[Items from a data source]

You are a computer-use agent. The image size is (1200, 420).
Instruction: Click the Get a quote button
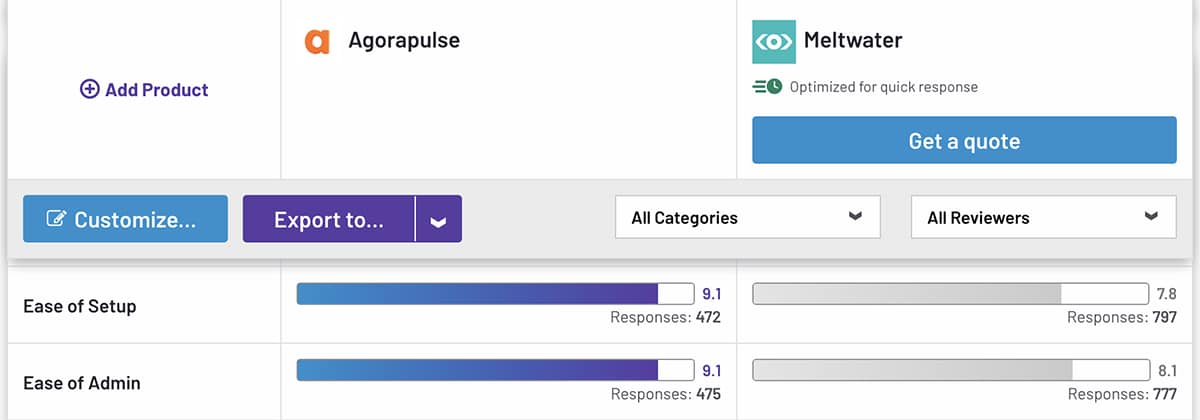tap(964, 141)
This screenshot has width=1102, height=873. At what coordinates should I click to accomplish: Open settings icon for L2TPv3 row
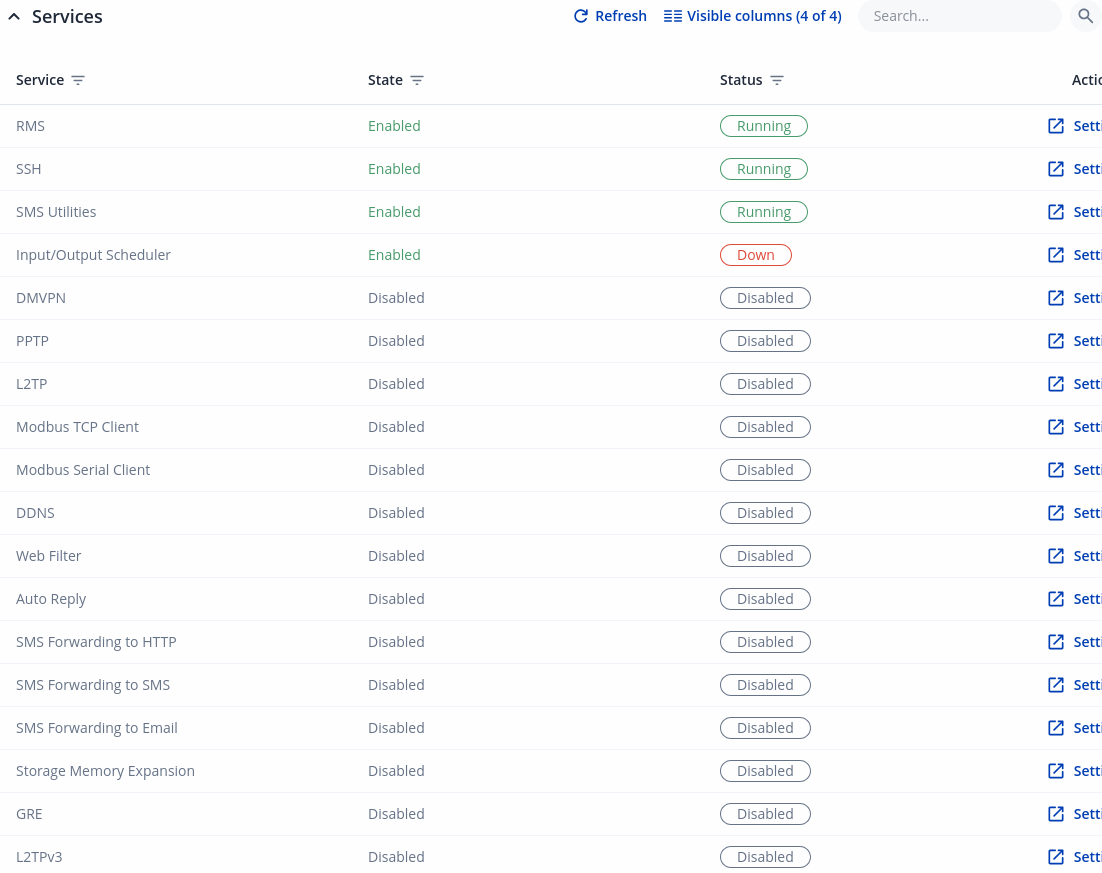(1056, 857)
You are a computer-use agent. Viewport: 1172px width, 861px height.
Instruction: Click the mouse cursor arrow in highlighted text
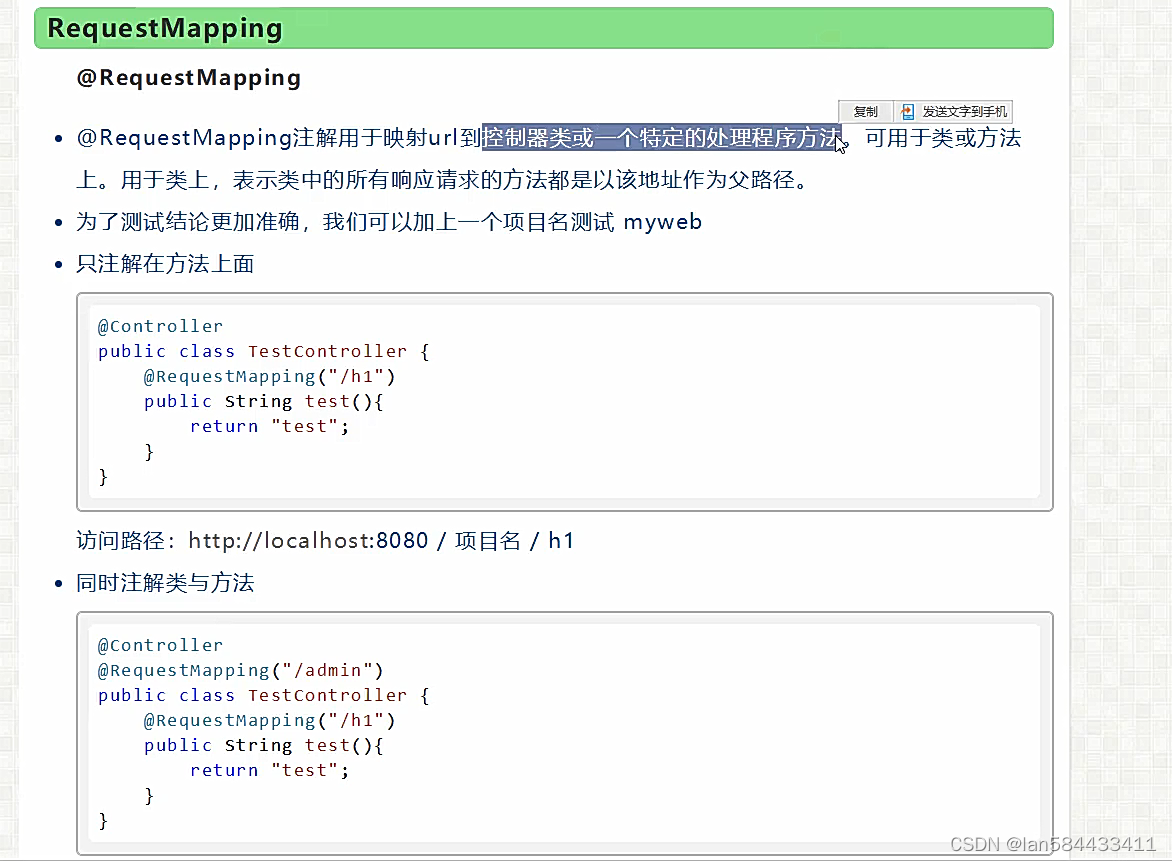point(838,146)
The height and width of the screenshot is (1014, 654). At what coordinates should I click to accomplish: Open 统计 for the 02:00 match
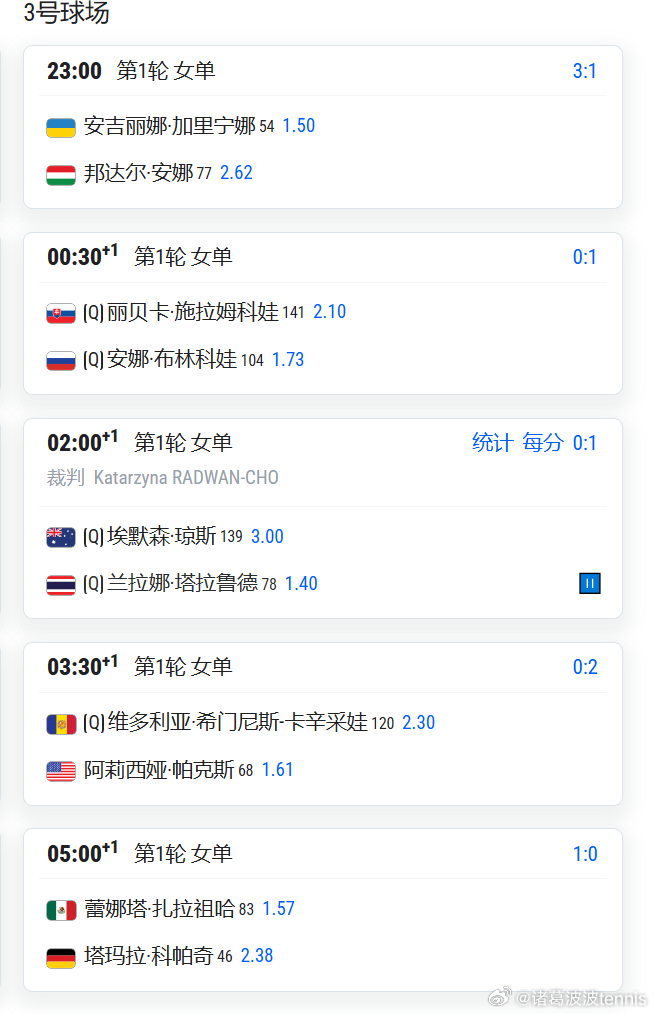[x=492, y=443]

Exercise aim
Extract, word for word, each line from the top of the data down to and including the line with "You are a computer-use agent. Viewport: 1172px"; skip the pictures.

Answer for this exercise
You are a computer-use agent. The image size is (1200, 420).
Instruction: Click the Get a quote button
tap(964, 141)
This screenshot has width=1102, height=873. At what coordinates should I click to accomplish: Open settings icon for L2TPv3 row
(1056, 857)
You are a computer-use agent. Viewport: 1172px width, 861px height.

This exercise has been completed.